**Problem:** Convert the items below into a Markdown table with a Row column for the row number and a Line column for the line, skipping blank lines. Leave the pictures out of the answer.

**Provided records:**
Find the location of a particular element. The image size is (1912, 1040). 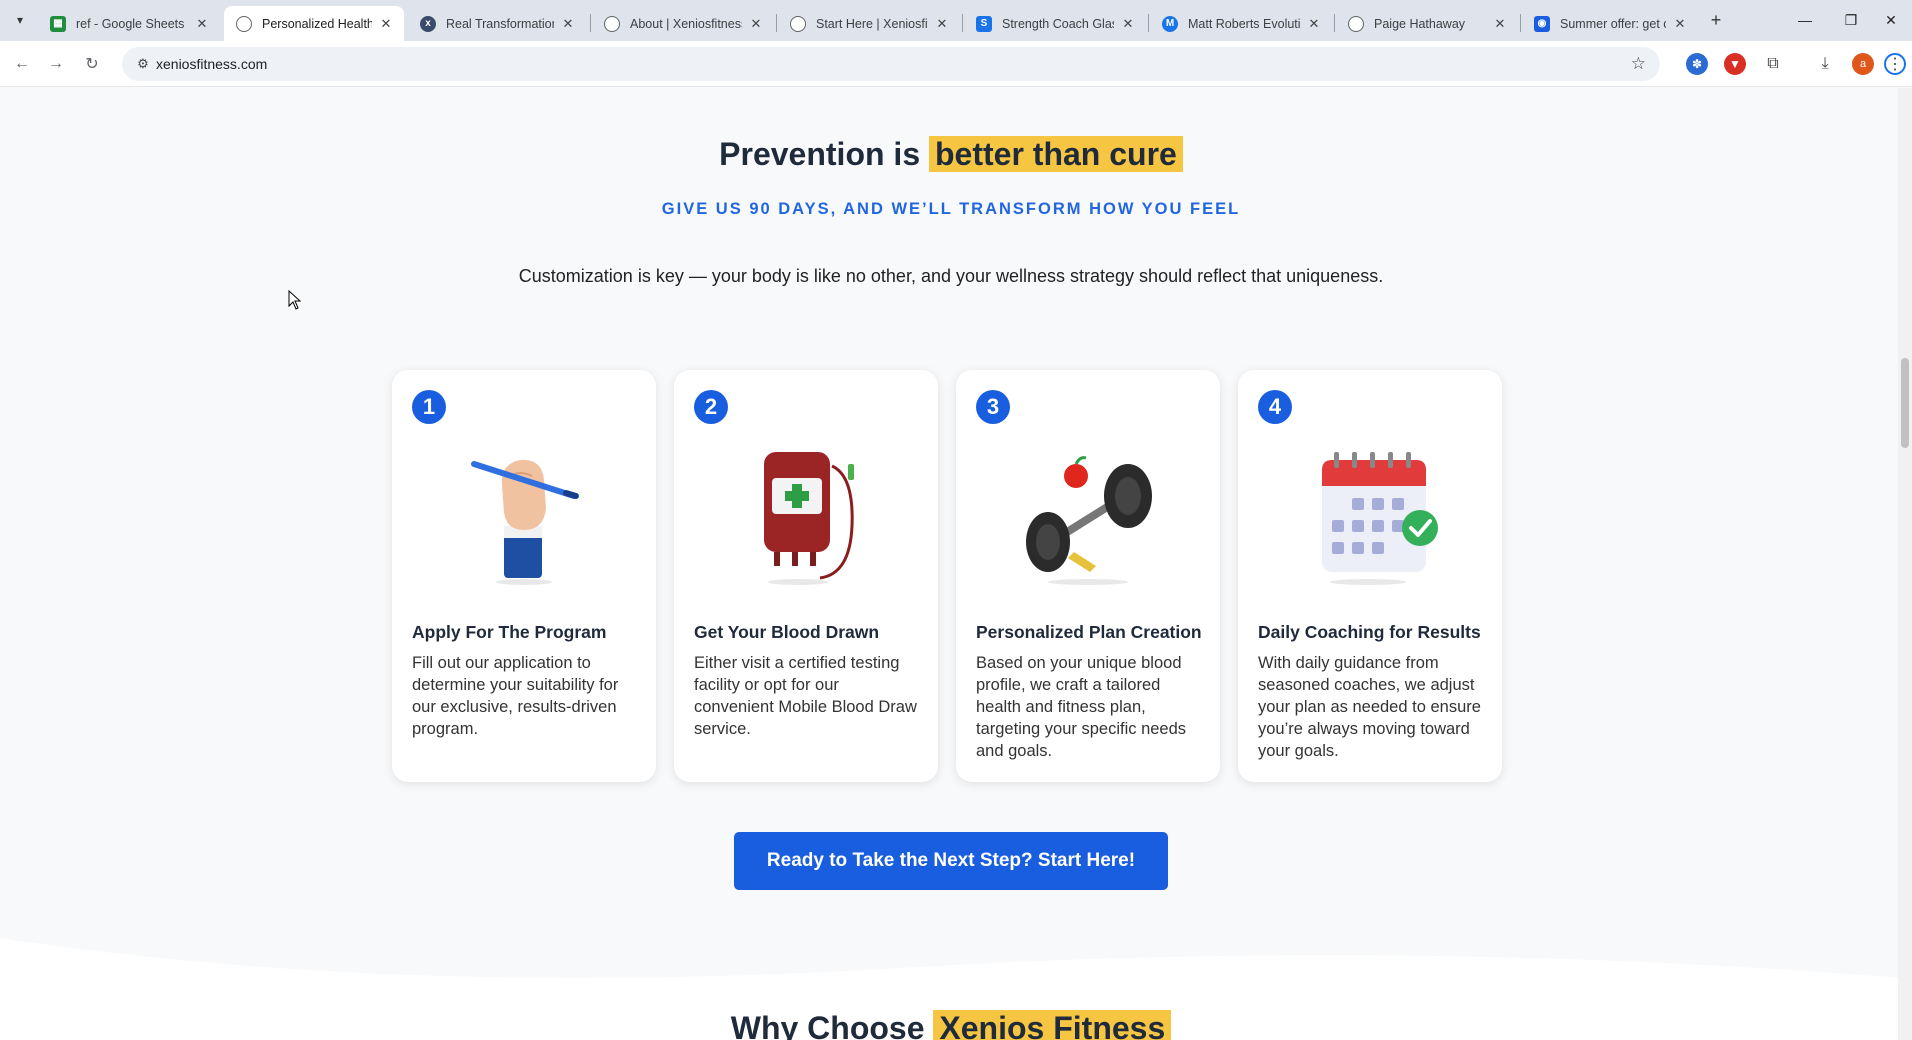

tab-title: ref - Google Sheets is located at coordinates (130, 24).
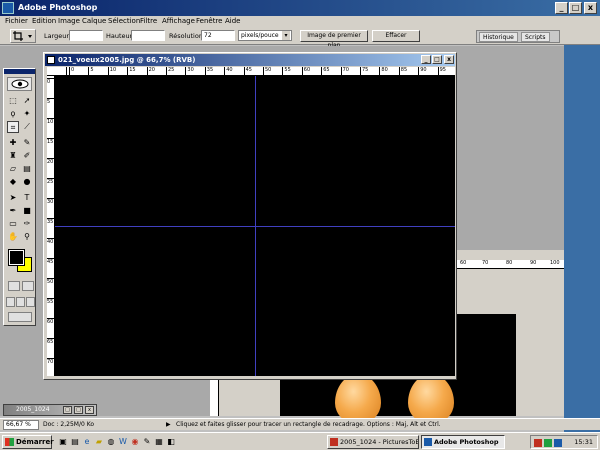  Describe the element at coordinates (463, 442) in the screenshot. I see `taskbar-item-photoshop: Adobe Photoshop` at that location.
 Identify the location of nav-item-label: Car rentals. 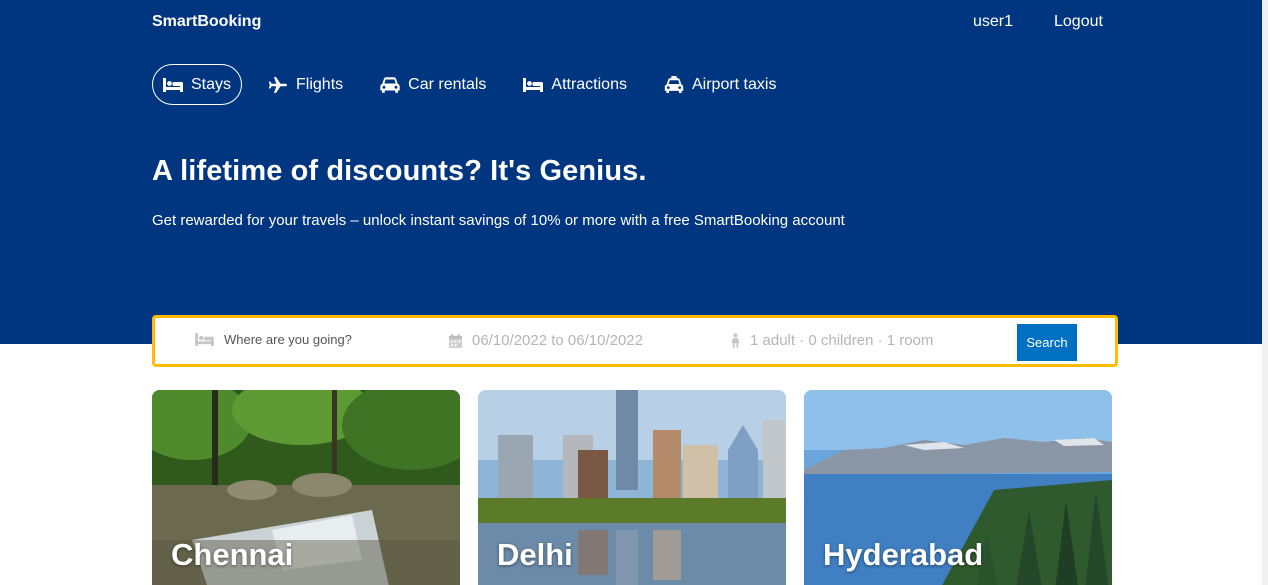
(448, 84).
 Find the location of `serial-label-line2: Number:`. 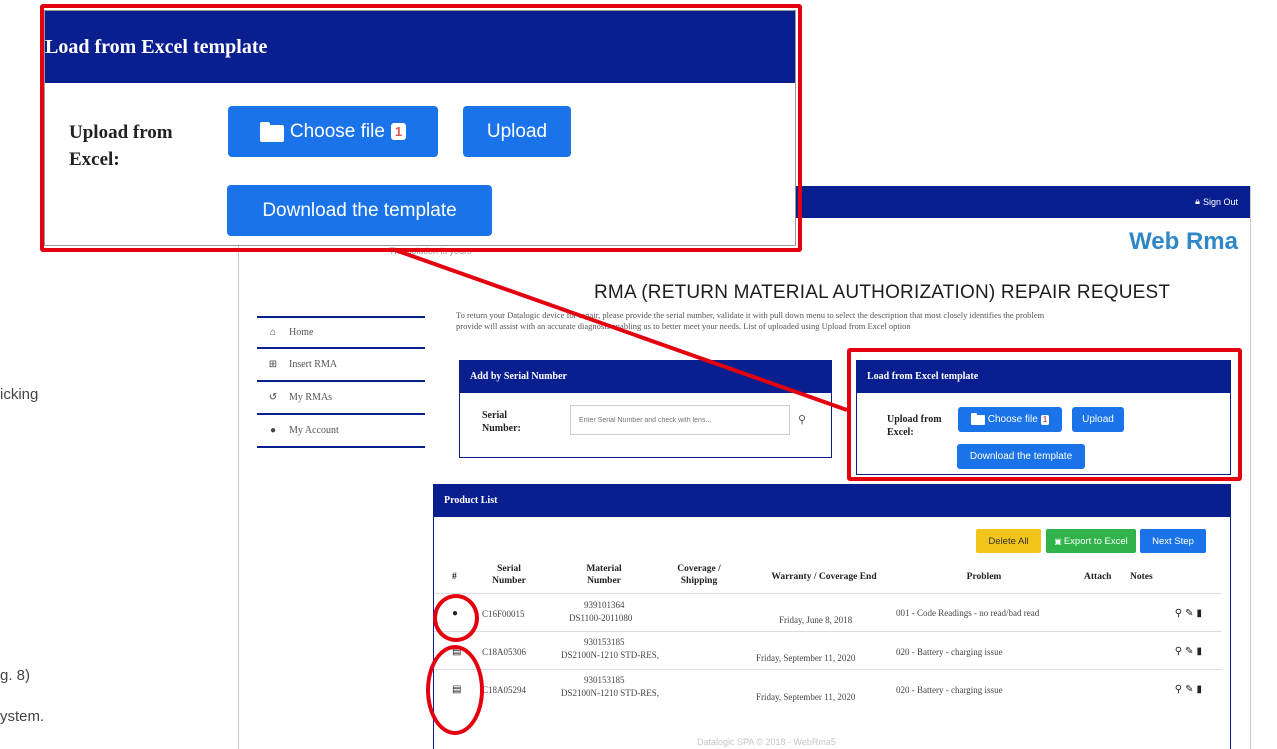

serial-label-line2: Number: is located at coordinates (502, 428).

**Task output:**
| Row | Line |
|---|---|
| 1 | Find the location of a particular element. The image size is (1912, 1040).  |
| 2 | tab-title: ref - Google Sheets is located at coordinates (130, 24). |
| 3 |   Describe the element at coordinates (463, 442) in the screenshot. I see `taskbar-item-photoshop: Adobe Photoshop` at that location. |
| 4 |  Identify the location of nav-item-label: Car rentals.  |
| 5 | (448, 84). |
| 6 |  Find the location of `serial-label-line2: Number:`.  |
| 7 | serial-label-line2: Number: is located at coordinates (502, 428). |